Un niño es una hoja en blanco. Desde su nacimiento, comienza la primera página del libro de su existencia. Quienes la escriben son la mayoría de las veces el padre y la madre. Y, por cosas de la vida, a veces otras personas que, queriéndolo o no, asumen el papel de padres. Abuelos, tíos, padrinos, madres de crianza, padres postizos, a quienes no les tiembla la mano para tomar el lápiz y empezar a escribir una nueva historia.
Más tarde, todo se revelará de quien o quienes escriben esas primeras líneas: la espera, el amor, la ternura, la generosidad, los cuidados, la estimulación, el espíritu lúdico, las ambiciones, la seguridad, pero también la desidia, el desamor, la molestia, el rencor y, hasta en los casos extremos, el odio.
Esa página sola nos dice mucho sobre la persona en la que ese ser se convertirá. La tinta que se usa en esos primeros renglones parece, en muchos casos, imposible de borrar, aunque algunas personas especiales son capaces de eliminar todo rastro de desamor y de odio, y reescriben –ellos mismos– los últimos renglones de esa hoja. Ya se sabe, el poder de la memoria es muy fuerte.
Con el paso del tiempo, vemos cómo esa primera página reaparece una y otra vez en cada existencia; cómo las luces y las sombras de las almas tienen esa tonalidad impuesta en los primeros años de vida. Algunos tienen la suerte de reescribir su origen, de elegir otros colores, sin arrancar esa hoja. Otros nunca encuentran esas primeras páginas del libro de su vida y sólo continúan un relato de día a día. Y son capaces de escribir maravillosas historias de vida.
La mayoría ha memorizado esos primeros renglones, como las canciones infantiles que no hemos olvidado, y parece nunca querer pasar de ahí, porque los colores y el amor con el que sus padres escribieron esas primeras líneas son de una delicadeza y de una dulzura que nadie quiere olvidar. Son quienes fueron esperados, amados, cuidados, mimados. De quienes sus padres prefirieron ver siempre al niño chiquito e indefenso que nunca dejara de necesitarlos.

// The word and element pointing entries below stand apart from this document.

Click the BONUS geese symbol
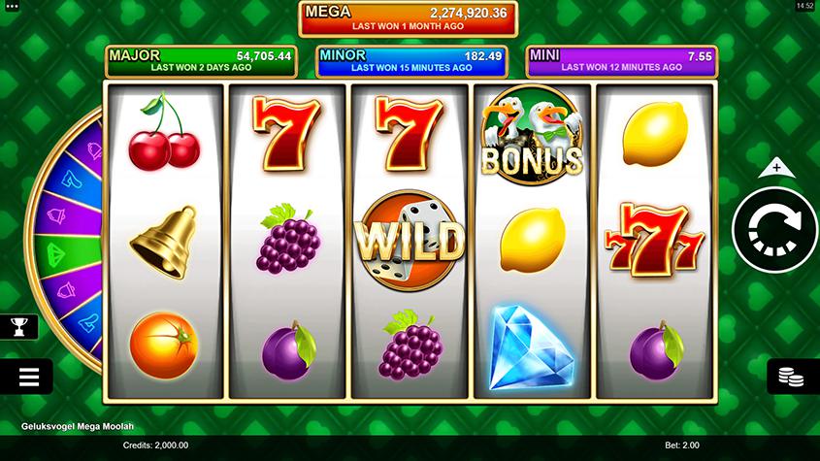(x=532, y=135)
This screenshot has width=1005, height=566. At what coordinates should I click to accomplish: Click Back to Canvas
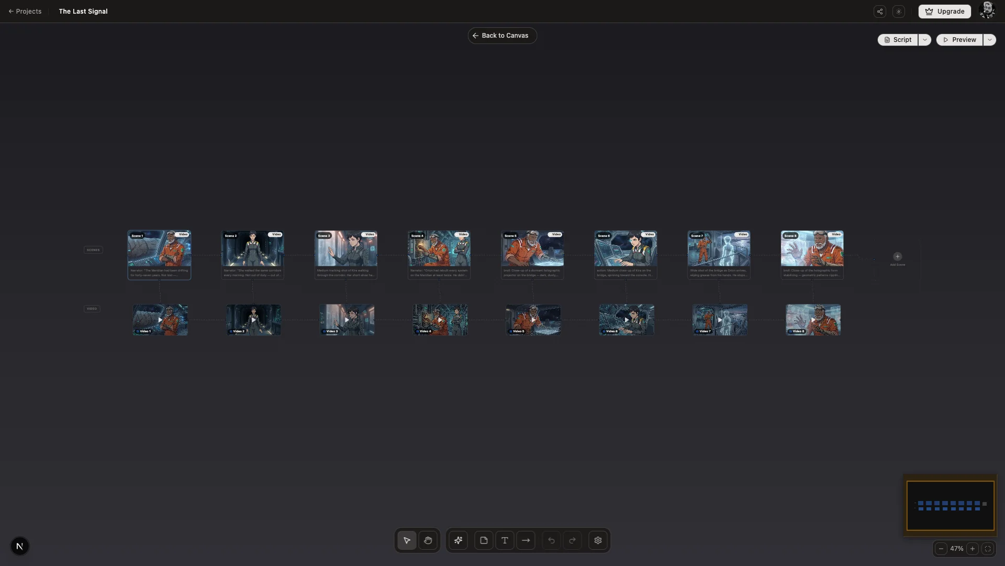coord(502,36)
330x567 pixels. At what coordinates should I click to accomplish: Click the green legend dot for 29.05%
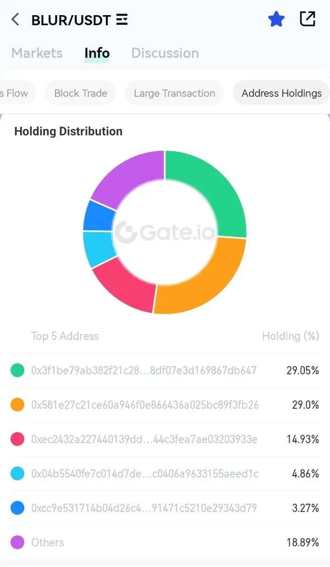pyautogui.click(x=17, y=370)
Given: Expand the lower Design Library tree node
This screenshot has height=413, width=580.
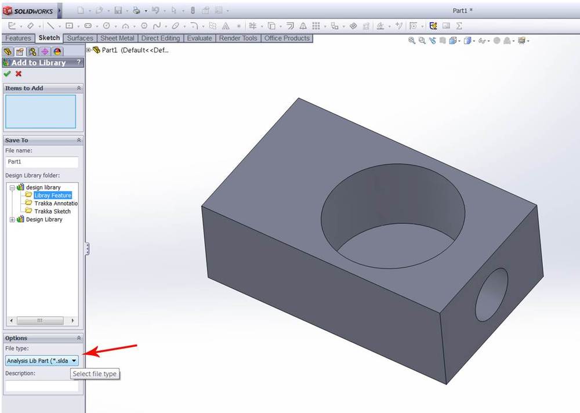Looking at the screenshot, I should pos(13,219).
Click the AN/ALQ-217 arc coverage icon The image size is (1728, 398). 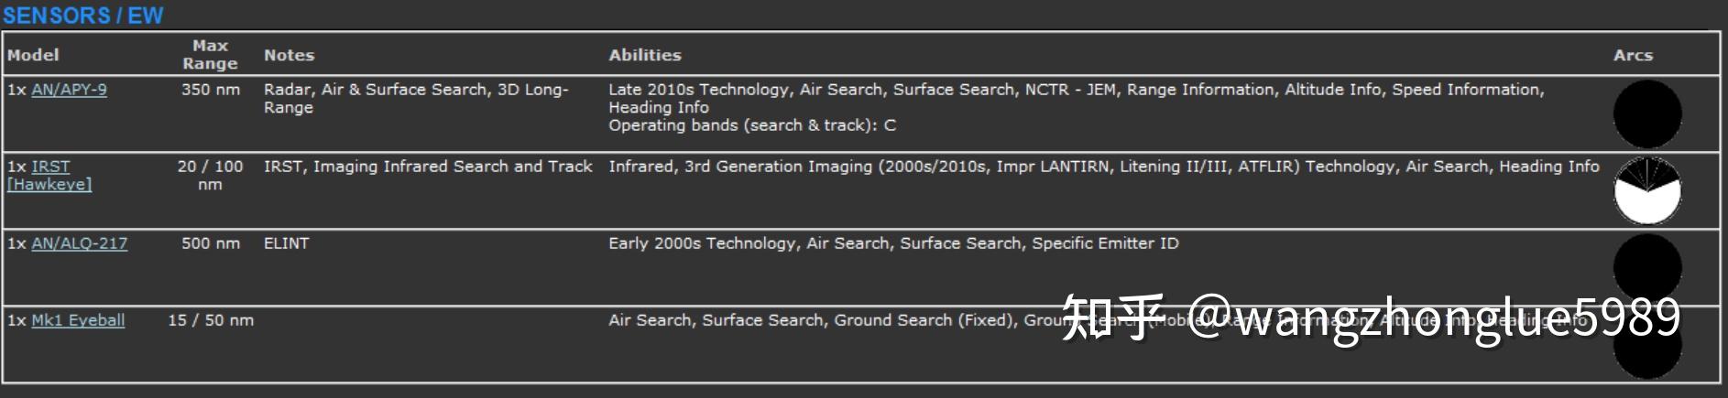(x=1647, y=268)
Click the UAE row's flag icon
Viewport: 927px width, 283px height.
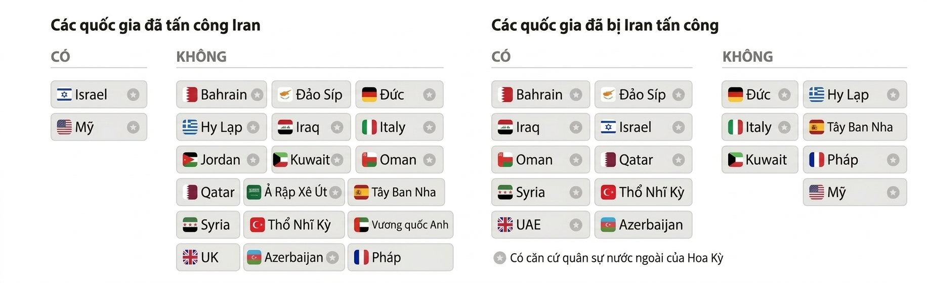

Son esos espíritus alegres y adultos contentos consigo mismos. Que leen y releen esa página y ven todo el amor y el cuidado del que gozaron, y que en la mayoría se desvanece suavemente para reaparecer páginas más tarde, cuando son ellos quienes tienen en sus manos la tarea de escribir la historia de sus hijos.
Y entonces esos nuevos padres elegirán de manera cuidadosa y paciente las palabras, los colores, las comas y los puntos y aparte en la historia de sus chicos. Tendrán la responsabilidad de elegir si pasar un renglón y dar aire a la historia. Si escribir con lápiz, para ir borrando lo que no funciona, o si escribirán con tinta decidiendo no releer lo escrito por miedo a arrepentirse, como lo hicieron sus padres.
El libro de la vida continúa con varios capítulos más: la adolescencia; la juventud; la mayoría de edad, que no es no es lo mismo que la madurez, ya que algunas personas nunca la alcanzan; la adultez, la edad que más se extiende y que escribe la mayor cantidad de páginas, y finalmente la vejez, en la que a veces –como al principio de la historia– otros toman el lápiz y escriben, para bien o para mal, los últimos renglones de una vida.
Personalmente, preferiría sostener yo misma el lápiz y firmar de puño y letra la última página en el libro de mi vida. Es que la primera página de mi libro fue maravillosamente divertida.